On security in web applications

  • Article

I learned this lesson the hard way. I used to manage the interoperability lab for the Outlook team, which is a lab with a bunch of different email and LDAP servers used for testing the POP/IMAP/SMTP/LDAP support in Outlook. In an effort to minimize the grunt work in this role as well as teach myself new skills, I learned enough ASP and script to write some web pages to automate repetitive tasks like account creation for certain servers. One of the web pages looked something like this:

My alias is \ . I would like 123 accounts on server1server2server3.

The domain\user were customizable to allow for users requesting accounts from shared machines where they wouldn't be logged in to their corp account, among other reasons. After clicking Submit on the form, the accounts would be created on the target servers and an email sent to the corporate email account of the requestor. The emails came on behalf of the outlook interop lab email account, so my name wasn't associated with them. I logged the requests to a file on the server but didn't check it regularly after I verified it was working.

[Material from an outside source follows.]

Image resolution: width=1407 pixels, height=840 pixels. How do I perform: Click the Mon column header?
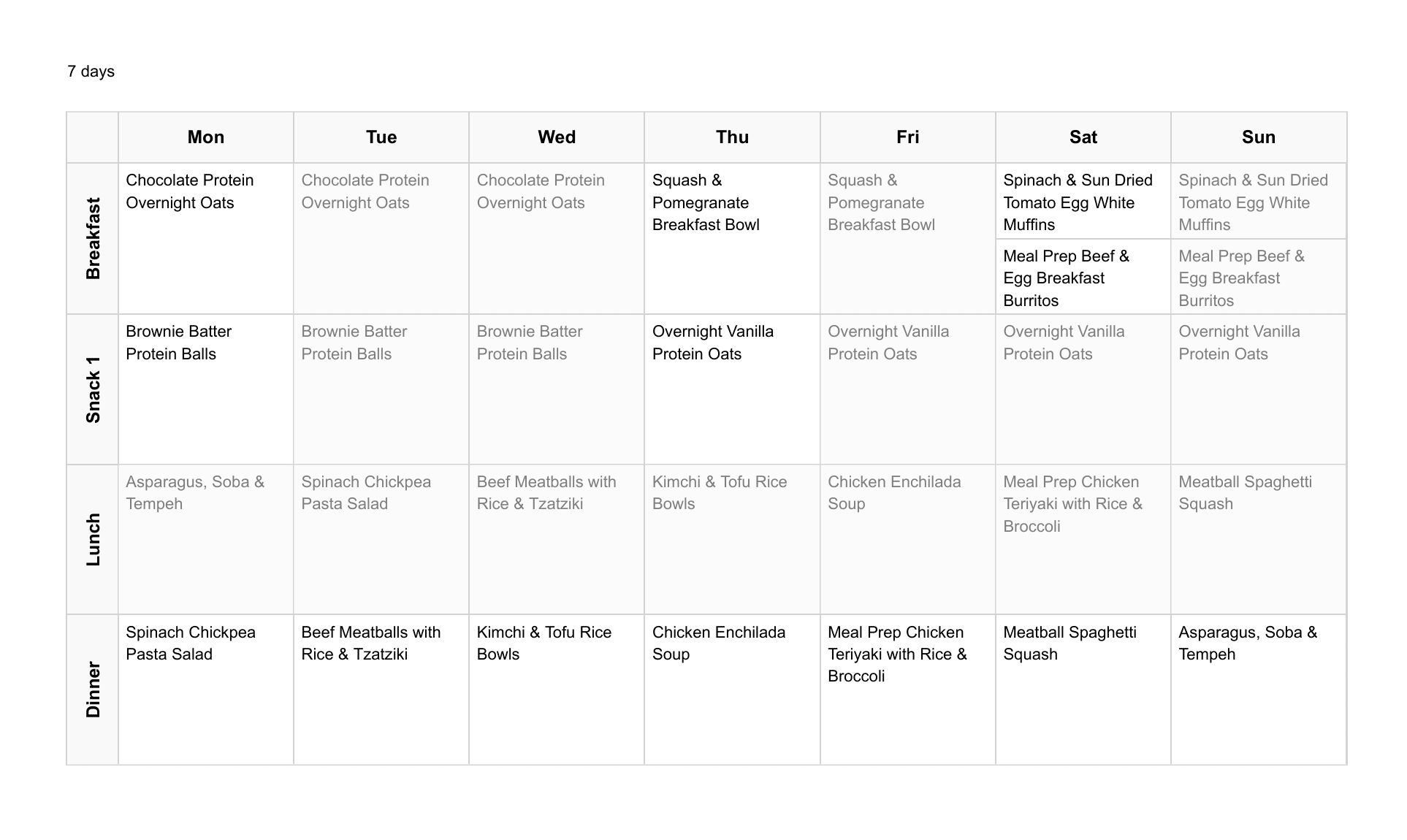pyautogui.click(x=205, y=137)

For several months this worked wonderfully. Until one day I got mail from a microsoft employee wondering why they got this mail from the Outlook lab when they didn't request the accounts. I looked at the log and saw requests for accounts for gbush and dcheney and decided that I really needed to fix the pages so that the pranksters don't get me in trouble. But as always, life was busy and so I didn't get around to it that day. The next day:

> -----Original Message-----
> From: (General Manager of Outlook)
> Sent: Tuesday, August 15, 2000 4:09 PM
> To: KC Lemson
> Subject: FW: Your account request has been received
>
> ?
>
> -----Original Message-----
> From: Steven Sinofsky
> Sent: Tuesday, August 15, 2000 4:02 PM
> To: (General Manager of Outlook)
> Subject: FW: Your account request has been received
>
> Did we do this by accident in the lab?
>
> -----Original Message-----
> From: Bill Gates
> Sent: Tuesday, August 15, 2000 3:59 PM
> To: Steven Sinofsky
> Cc: Eric Rudder
> Subject: FW: Your account request has been received
>
> -----Original Message-----
> From: Outlook Interop Test Lab
> Sent: Tuesday, August 15, 2000 1:09 PM
> To: Bill Gates
> Subject: Your account request has been received
>
> It will be processed within an hour. Your account name is:
> billg-A1. You've requested an account on a platinum server.
> Don't forget that you'll need to use the domain 'outplat'
> when authenticating.

Needless to say, it got fixed real quick.